Content starts
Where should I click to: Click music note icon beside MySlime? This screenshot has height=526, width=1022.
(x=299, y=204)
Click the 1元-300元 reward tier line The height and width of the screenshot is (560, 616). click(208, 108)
Content ends
Content starts
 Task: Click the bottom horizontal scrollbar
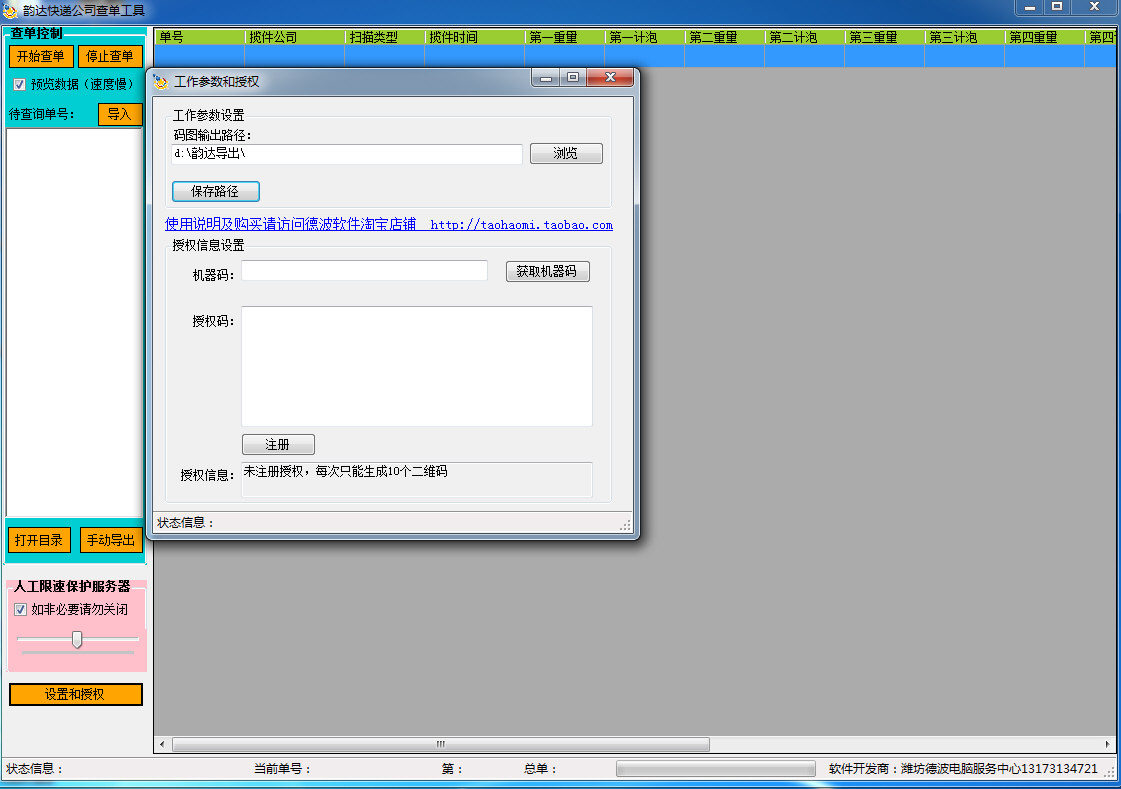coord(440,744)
Content ends
Among the records above, only the lines between the line holding "Where should I" and the line holding "Click the 1元-300元", inclusive, are to be output, exactly as written.

Where should I click to: Click music note icon beside MySlime? This screenshot has height=526, width=1022.
(x=299, y=204)
Click the 1元-300元 reward tier line The height and width of the screenshot is (560, 616). click(208, 108)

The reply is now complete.